Lettre posthume à Rayan

Cher Rayan,

Ce dimanche est vide. L’horloge semble s’être arrêtée, et tout le monde est désheuré. À peine pourrais-je rassembler mes forces pour t’écrire ces modestes lignes. L’esprit dans les vapes, les jambes en coton. Autant dire l’émoi, la tristesse, le chagrin que ton départ m’inspire. L’espoir de ta survie auquel je suis resté suspendu cinq jours durant, les cinq jours les plus longs de ma vie, a fini par s’éteindre. À tout jamais. Le destin en a décidé autrement. Dans la vie, il faut aussi apprendre à se quitter.

Cher Rayan,

Tu ne m’as pas vraiment quitté. Ton sourire me hante, me confond à tel point que je me demande si je le mérite et si j’étais à la hauteur de mon devoir, d’être humain simplement. Je n’ai d’autre choix que de m’incliner devant ton courage. Je ne t’ai même pas vu pleurer, ou crier, malgré ta chute dans le gouffre maudit. Je ne t’ai pas vu te plaindre. Devant l’imparable, tu es resté digne.

Cher Rayan,

Jamais un départ n’aurait fait couler autant d’encre et de larmes.
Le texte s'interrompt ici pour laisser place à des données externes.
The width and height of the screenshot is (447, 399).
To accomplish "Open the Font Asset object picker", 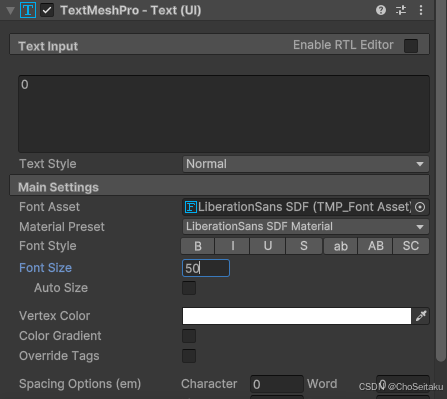I will click(420, 207).
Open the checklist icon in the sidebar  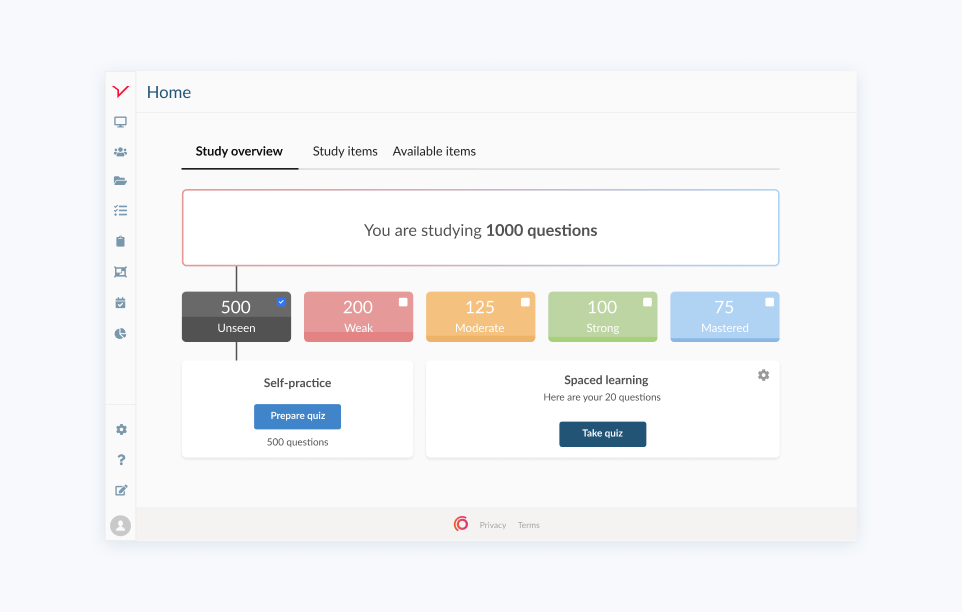tap(120, 211)
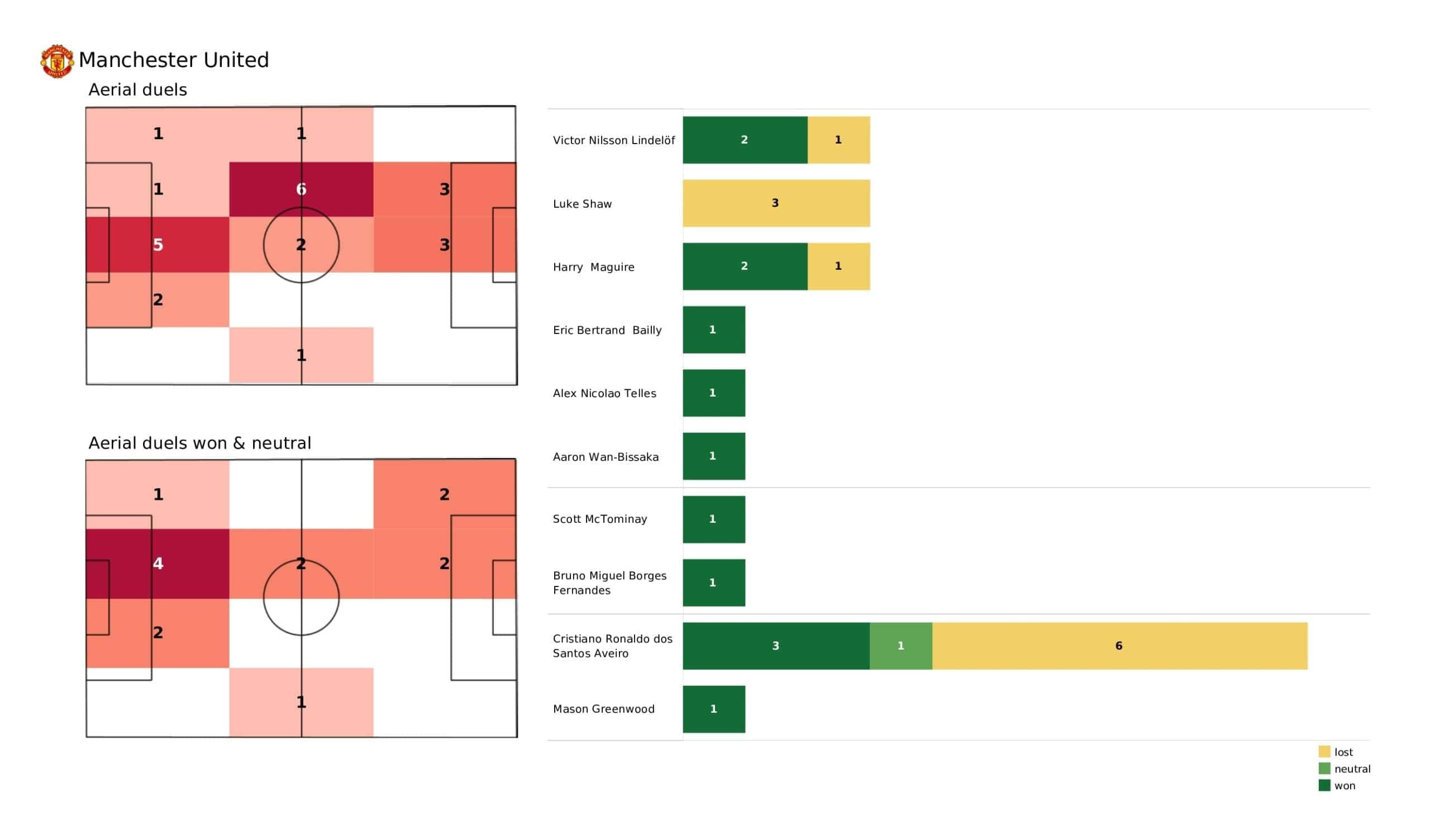Click Cristiano Ronaldo's won bar showing 3

coord(776,645)
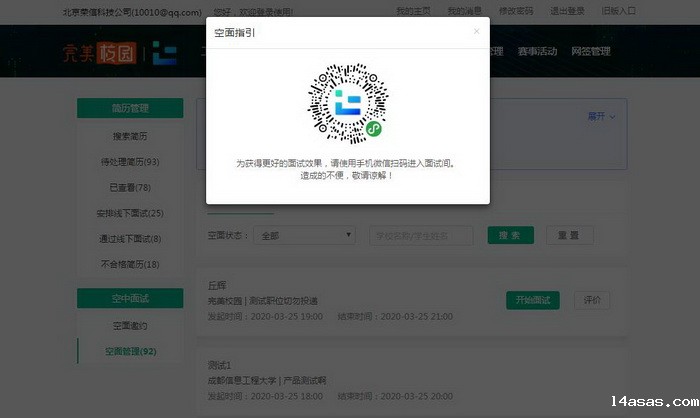
Task: Open 赛事活动 navigation tab
Action: [539, 52]
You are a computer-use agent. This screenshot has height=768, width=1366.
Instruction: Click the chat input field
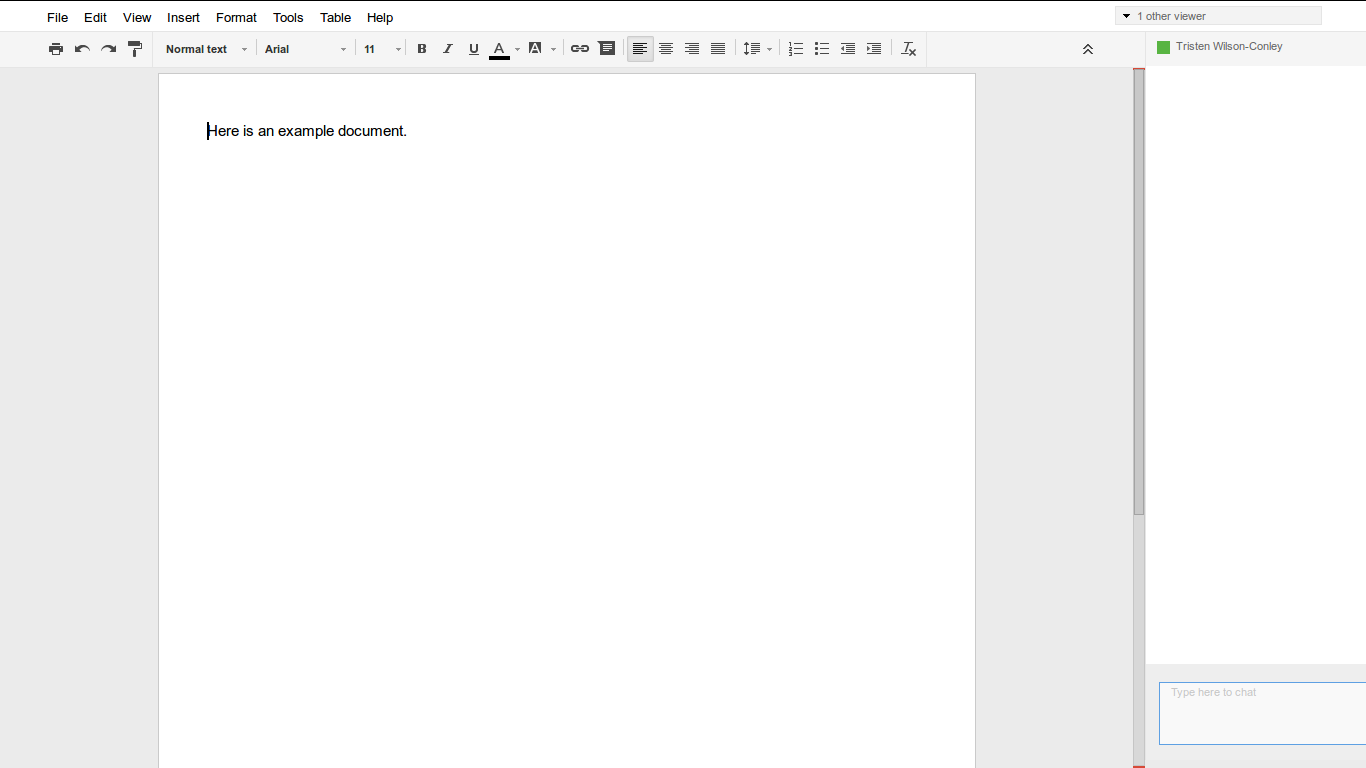[x=1262, y=713]
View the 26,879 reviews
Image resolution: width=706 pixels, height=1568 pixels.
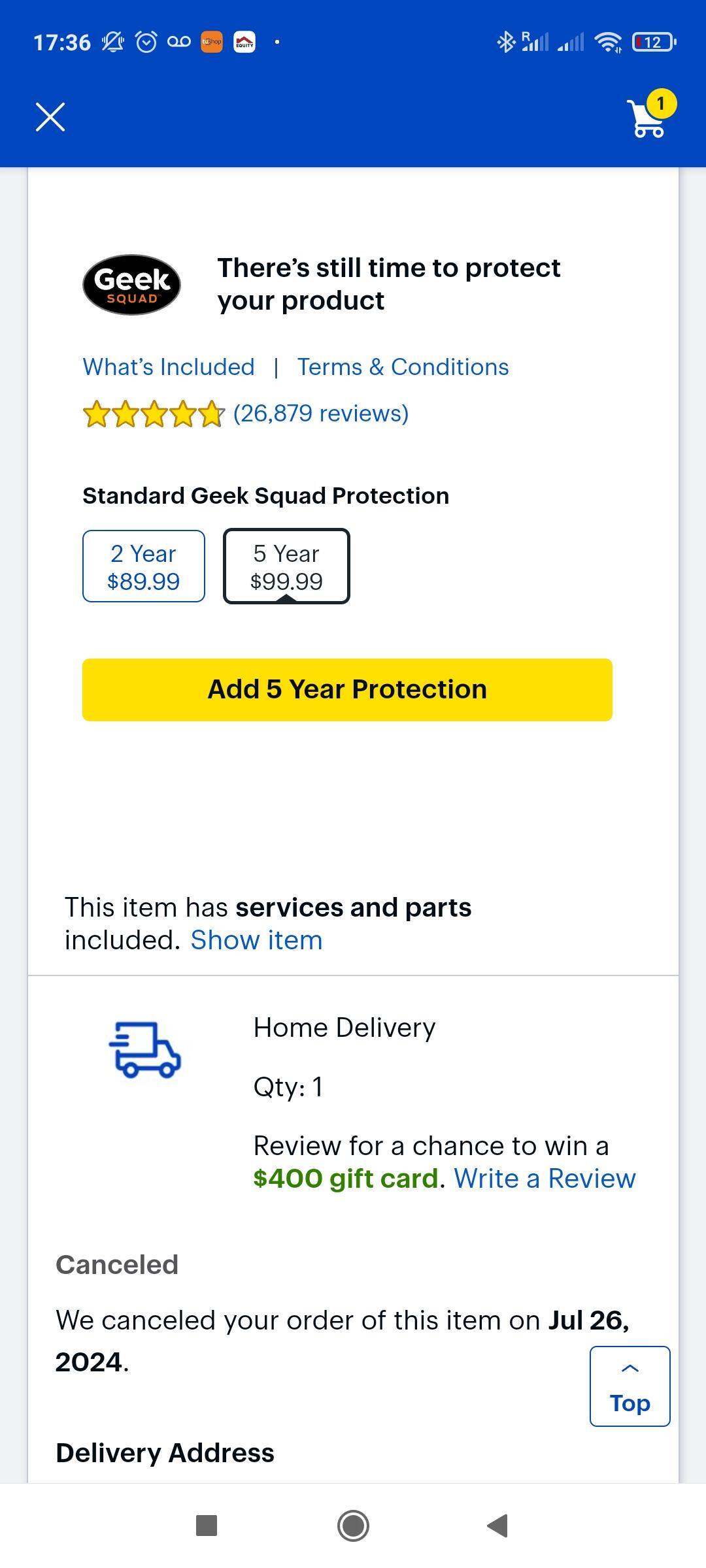[320, 413]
Il n’est pas un seul endroit ou presque où tu n’aies été pleuré; tout le monde, y compris les enfants syriens, palestiniens, que sais-je encore, s’est ému de ton départ. Rarement le monde se serait senti autant uni, en dehors de toute distinction de peau, de culture ou de religion. Le monde a prié pour ton salut. 

Cher Rayan,

Tu n’as pas choisi ton départ. Ce départ a quelque chose de troublant. Tu est parti à l’âge de 5 ans… Tu es parti au bout du 5ème jour après ta chute accidentelle. C’était écrit dans le grand rouleau que tu partes. Mais non sans laisser de traces qui resteront peut-être ineffaçables. Gravées dans le marbre d’une humanité retrouvée. Une humanité qu’on croyait perdue à tout jamais tellement le monde est devenu affreux, cupide, égoïste, injuste… Une jungle à visage humain où les puissants écrasent les faibles… Par ton innocence, ton audace, ton humilité, tu as su vaincre autant de cruautés, de laideurs, et nous donner une raison de croire que tout n’est pas perdu, que la terre peut être autre chose que cette vallée des larmes infinie, qu’au bout du long tunnel, il y a une lueur pour nous guider dans le chemin difficile de la vie.

Cher Rayan,

Merci de nous avoir inspiré de la modestie et ce courage de nous battre jusqu’au dernier souffle pour un monde meilleur. Un monde plus juste, plus clément et pour tout dire plus humain. Puisse Dieu le Tout-Puissant te rétribuer pour cette belle leçon d’humanisme.

Amen!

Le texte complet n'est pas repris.